Frame's team consists of Scott Carman and Rob Hennefer. Prior to Frame, Carman spent eight years as Head of Private Equity at Ensign Peak Advisors, where he observed funding gaps in Utah and adjacent states: Colorado, Arizona, Idaho, and Nevada. Carman and Hennefer (previously at Podium and Ensign Peak) founded Frame VC to serve entrepreneurs by addressing these gaps.
Carman said that the firm's investment thesis remains the same. They invest in tech companies in the Western United States, minus the hubs—Bay Area and Seattle—that are doing between $1 and 10 million in revenue.
In 2022 the company made five new investments and one follow-on investment. So far this year the company has made two new investments and three follow-on investments. Recent investments include Lera Investment Technologies, Inc., Tempo Platform, Inc., and Holdings, Inc.

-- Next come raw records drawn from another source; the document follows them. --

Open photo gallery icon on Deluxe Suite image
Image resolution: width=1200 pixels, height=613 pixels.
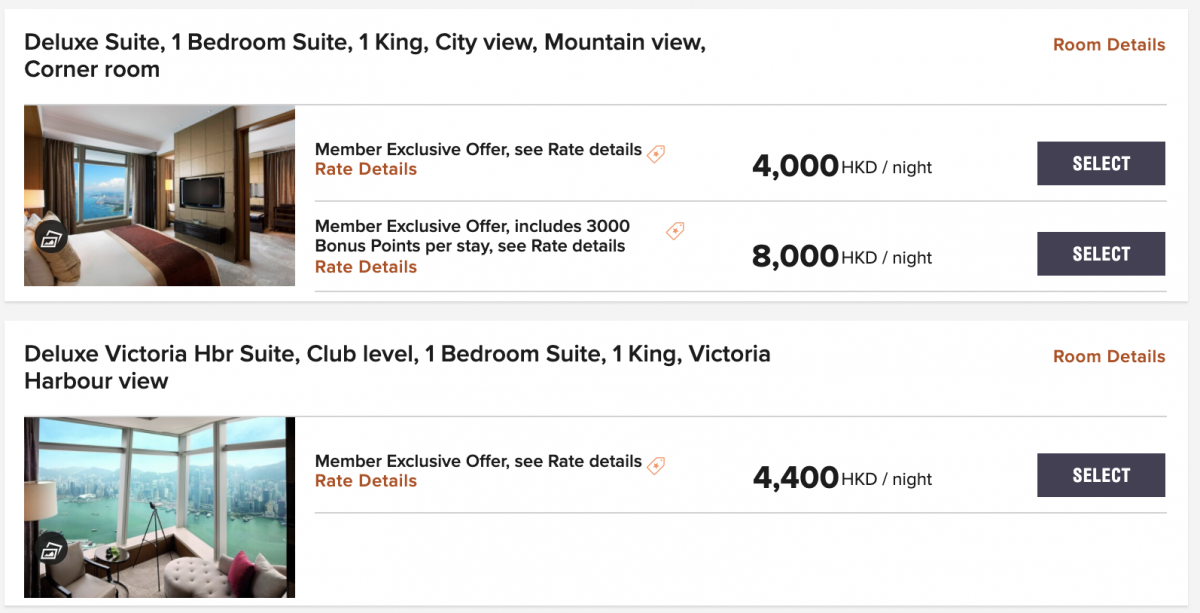click(x=51, y=238)
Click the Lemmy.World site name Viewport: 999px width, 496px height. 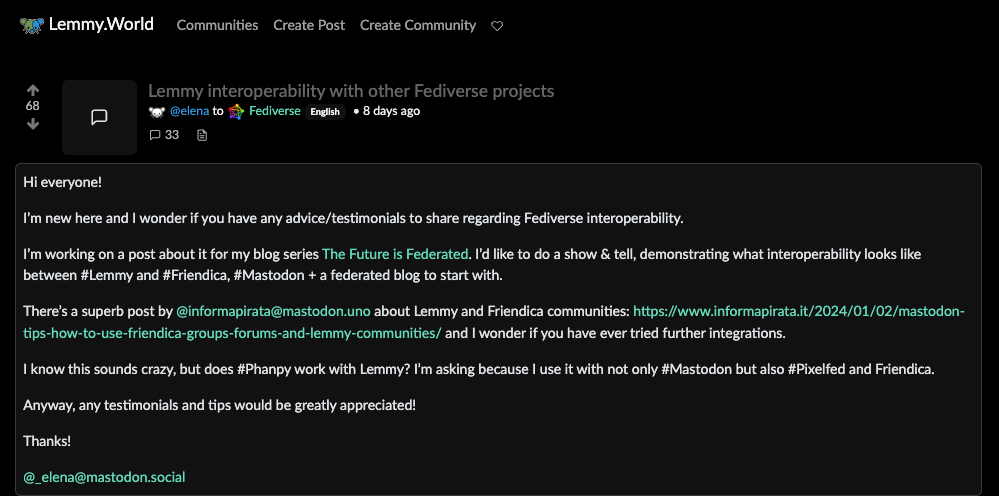tap(101, 24)
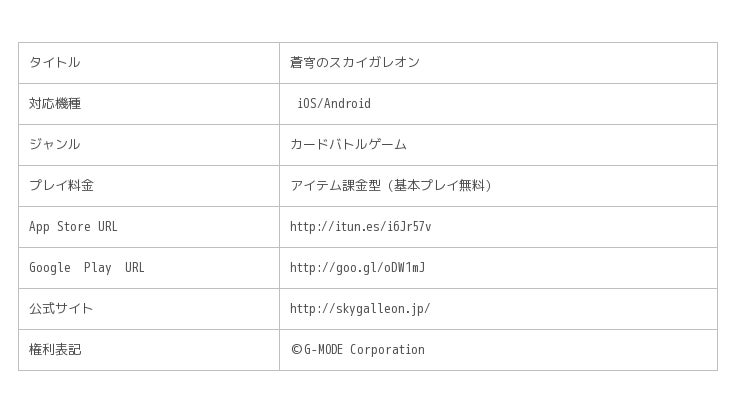Image resolution: width=740 pixels, height=411 pixels.
Task: Click the 権利表記 label cell
Action: [54, 350]
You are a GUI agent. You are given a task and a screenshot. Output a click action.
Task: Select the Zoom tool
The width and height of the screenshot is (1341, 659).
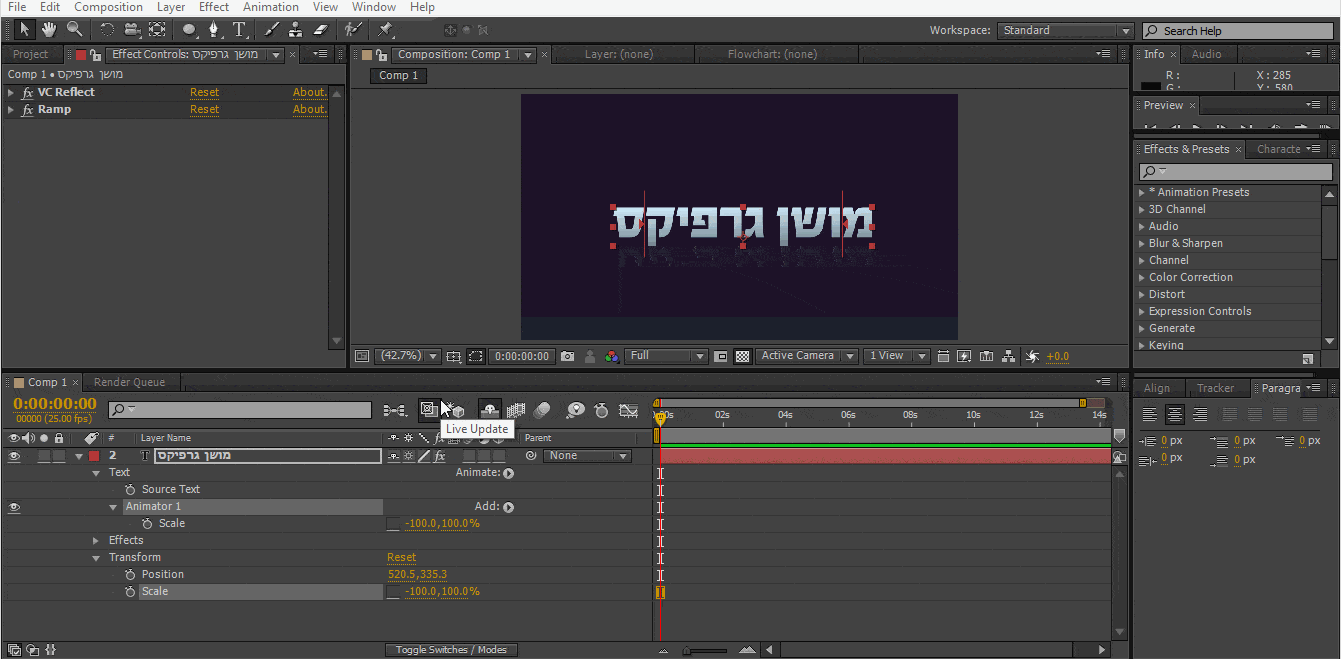[74, 30]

In 2020 TechBuzz published a profile on one of Frame's early investments, Fetch, an Austin-based package delivery that focuses on last-mile delivery of consumer ecommerce orders in multi-family housing where package delivery is often problematic. As expected, Fetch did particularly well during the pandemic when much of the population came to increasingly rely on package deliveries to their homes. Since the end of the pandemic Fetch has continued to thrive. Its revenues have grown tenfold since Carman and Hennefer first invested in the company in 2020.
Frame continues to be active and upbeat about the current investment landscape. "We know it’s harder to raise money for most companies right now, but great entrepreneurs are still building and we’re excited to invest in them," said Carman.